**YOUR TASK**
Quote every line of the data below word for word, leaving out the pictures.

**INPUT**
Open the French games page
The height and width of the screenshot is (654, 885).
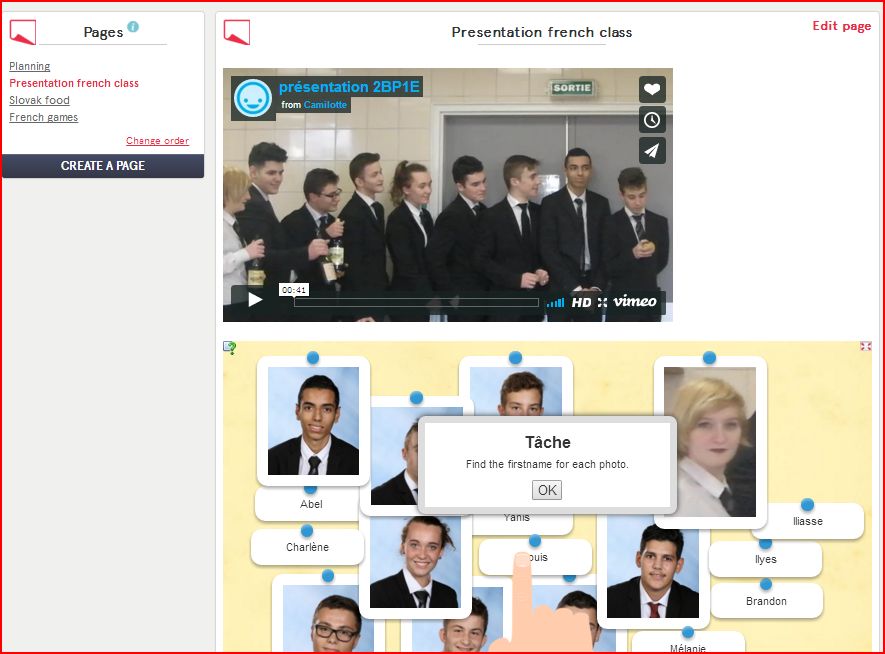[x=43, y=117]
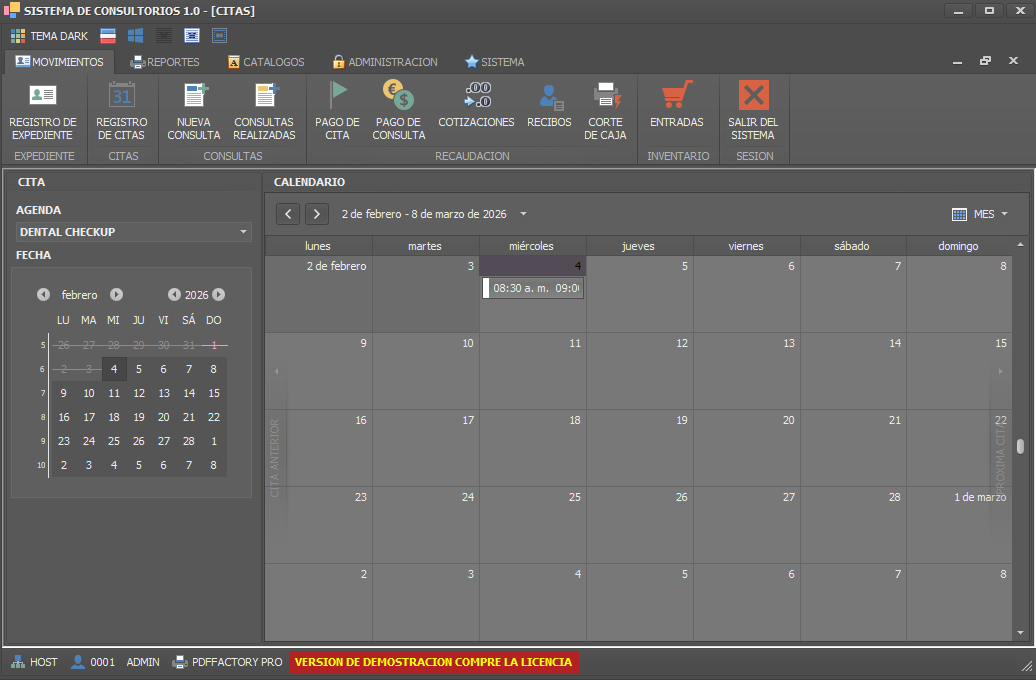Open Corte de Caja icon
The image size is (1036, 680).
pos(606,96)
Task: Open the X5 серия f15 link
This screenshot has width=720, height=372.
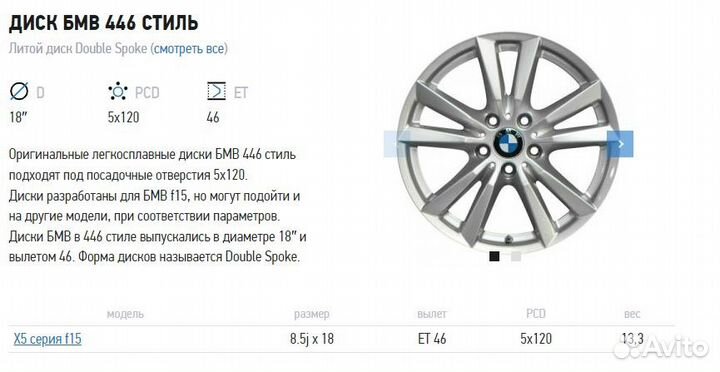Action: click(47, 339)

**RESPONSE TO THIS EXERCISE**
Open the French games page
The height and width of the screenshot is (654, 885).
[x=43, y=117]
Open Corte de Caja icon
The image size is (1036, 680).
pos(606,96)
Task: Open the X5 серия f15 link
This screenshot has width=720, height=372.
Action: click(47, 339)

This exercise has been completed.